**QUOTED TEXT:**
────────────────

To maintain a sense of normality during this confinement, engineers and all people must adjust by staying connected through other forms of communication. Engineering is very much a team effort that involves the collaboration of multidisciplinary members to develop software, products, infrastructure, process, goods, and much more. With that in mind, the utilization of technology is critical. The 5G network upgrade is underway or has been incorporated into everyday life for many of us for quite some time. This network promises to meet higher IT demands. Higher performing computer systems mean better performing networks for businesses now working remotely. Teams must be fully interactive through various virtual software such as TEAMS, Skype, or WebEx. Teams should expect to communicate at frequent interactive intervals throughout the day to continue the project momentum.
Engineers must remain vigilant in their ability to lead and influence, which can be challenging when working remotely. Managers and supervisors must develop new skills in this emerging “new norm.” This means being understanding to team members with younger children at home while they are working. Be open to making adjustments in your team’s schedule. Work must be scheduled to accommodate not only the needs of the employee, but consideration must be given to the needs of his or her family. Work will potentially be done outside of normal business hours. Developing a holistic schedule and following it is essential for success. Schedules should be developed with frequent breaks and early morning meetings, which are useful collaboratively in motivating employees at the start of their “shift” and gives direction for the day. Engineers should also make time to be available and to engage throughout the day. They should work to set goals and stay action oriented.
Because engineering involves frequent site visits, engineers should follow health and safety guidelines, social distancing, and exercise extreme precautions when they must visit job sites. When working from home, they should create and maintain a separate home office space that allows them autonomy to work productively with minimal distractions. Engineers should work to stay positive and maintain their mental health. Working from home can sometimes be more stressful than being at the office. Schedules should not only include frequent breaks but also some limited outdoor activities. Engineers should also allow time to decompress and set boundaries with employers and employees. In this “new normal,” the key is to incorporate balance.

────────────────

**SUPPLIED RECORDS:**
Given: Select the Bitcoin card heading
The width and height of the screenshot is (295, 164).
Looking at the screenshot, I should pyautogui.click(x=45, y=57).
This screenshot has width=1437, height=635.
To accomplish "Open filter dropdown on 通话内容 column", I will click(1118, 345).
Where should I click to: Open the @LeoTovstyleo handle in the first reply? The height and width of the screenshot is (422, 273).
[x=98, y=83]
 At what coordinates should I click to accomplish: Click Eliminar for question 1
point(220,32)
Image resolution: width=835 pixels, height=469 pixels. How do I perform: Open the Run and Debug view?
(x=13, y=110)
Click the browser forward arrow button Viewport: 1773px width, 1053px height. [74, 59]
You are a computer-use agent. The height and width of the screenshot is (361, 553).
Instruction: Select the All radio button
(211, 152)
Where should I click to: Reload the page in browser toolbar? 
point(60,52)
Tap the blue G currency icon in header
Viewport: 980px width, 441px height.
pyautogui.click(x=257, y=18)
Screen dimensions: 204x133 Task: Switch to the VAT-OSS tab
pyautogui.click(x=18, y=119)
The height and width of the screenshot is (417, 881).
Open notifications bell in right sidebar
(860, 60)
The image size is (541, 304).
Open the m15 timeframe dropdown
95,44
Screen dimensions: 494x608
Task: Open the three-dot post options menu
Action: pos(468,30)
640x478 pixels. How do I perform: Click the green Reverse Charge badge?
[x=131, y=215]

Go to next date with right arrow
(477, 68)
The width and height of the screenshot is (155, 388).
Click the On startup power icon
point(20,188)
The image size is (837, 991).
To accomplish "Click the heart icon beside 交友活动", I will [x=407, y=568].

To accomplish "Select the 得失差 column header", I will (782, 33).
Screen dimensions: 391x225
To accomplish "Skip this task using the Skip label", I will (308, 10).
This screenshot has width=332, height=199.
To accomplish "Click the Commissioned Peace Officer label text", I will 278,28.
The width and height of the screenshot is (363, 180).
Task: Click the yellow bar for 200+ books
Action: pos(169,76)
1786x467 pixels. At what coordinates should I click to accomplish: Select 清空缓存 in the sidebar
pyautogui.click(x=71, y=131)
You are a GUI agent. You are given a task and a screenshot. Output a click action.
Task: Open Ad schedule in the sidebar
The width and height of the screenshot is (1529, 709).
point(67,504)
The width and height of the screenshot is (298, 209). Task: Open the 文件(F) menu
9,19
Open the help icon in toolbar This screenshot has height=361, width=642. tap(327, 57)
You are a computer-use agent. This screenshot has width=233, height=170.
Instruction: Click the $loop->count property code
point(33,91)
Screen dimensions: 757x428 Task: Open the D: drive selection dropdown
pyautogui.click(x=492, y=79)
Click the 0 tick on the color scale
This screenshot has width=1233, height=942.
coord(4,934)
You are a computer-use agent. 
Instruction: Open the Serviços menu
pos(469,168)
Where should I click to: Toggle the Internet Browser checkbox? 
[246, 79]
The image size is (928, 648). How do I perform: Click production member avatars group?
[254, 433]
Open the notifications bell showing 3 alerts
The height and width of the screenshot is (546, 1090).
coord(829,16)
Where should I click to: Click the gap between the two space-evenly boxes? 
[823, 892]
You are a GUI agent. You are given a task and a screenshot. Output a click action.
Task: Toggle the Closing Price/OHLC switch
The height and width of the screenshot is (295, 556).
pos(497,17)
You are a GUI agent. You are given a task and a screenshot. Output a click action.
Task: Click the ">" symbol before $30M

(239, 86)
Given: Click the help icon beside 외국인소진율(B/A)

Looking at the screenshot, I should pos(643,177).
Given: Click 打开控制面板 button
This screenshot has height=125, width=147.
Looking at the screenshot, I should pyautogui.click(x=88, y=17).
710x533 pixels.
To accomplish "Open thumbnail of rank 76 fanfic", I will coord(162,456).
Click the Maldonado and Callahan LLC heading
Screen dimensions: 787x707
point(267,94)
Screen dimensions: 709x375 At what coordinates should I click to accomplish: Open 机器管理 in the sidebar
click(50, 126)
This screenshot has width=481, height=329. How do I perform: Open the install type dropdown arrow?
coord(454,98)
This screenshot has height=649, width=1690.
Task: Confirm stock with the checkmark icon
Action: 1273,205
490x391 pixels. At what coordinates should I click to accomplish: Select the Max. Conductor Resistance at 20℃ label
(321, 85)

────────────────

**DIRECTIONS:**
A. Answer these questions about the text on engineers working remotely:
(i) Which virtual software does it name for keeping teams interactive?
(ii) What kind of meetings does it call useful for motivating employees at the start of their "shift"?
(iii) What kind of space should engineers create and maintain when working from home?
B. Copy out, word for word, everything in the listing from the line containing "Given: Click 打开控制面板 button" down to the end of the listing, with both of those ends included.
The listing is unrelated to the text on engineers working remotely.

**SOLUTIONS PER TASK:**
A.
(i) TEAMS, Skype, and WebEx
(ii) Early morning meetings
(iii) A separate home office space that allows them autonomy to work productively with minimal distractions

B.
Given: Click 打开控制面板 button
This screenshot has height=125, width=147.
Looking at the screenshot, I should pyautogui.click(x=88, y=17).
710x533 pixels.
To accomplish "Open thumbnail of rank 76 fanfic", I will coord(162,456).
Click the Maldonado and Callahan LLC heading
Screen dimensions: 787x707
point(267,94)
Screen dimensions: 709x375 At what coordinates should I click to accomplish: Open 机器管理 in the sidebar
click(50, 126)
This screenshot has width=481, height=329. How do I perform: Open the install type dropdown arrow?
coord(454,98)
This screenshot has height=649, width=1690.
Task: Confirm stock with the checkmark icon
Action: 1273,205
490x391 pixels. At what coordinates should I click to accomplish: Select the Max. Conductor Resistance at 20℃ label
(321, 85)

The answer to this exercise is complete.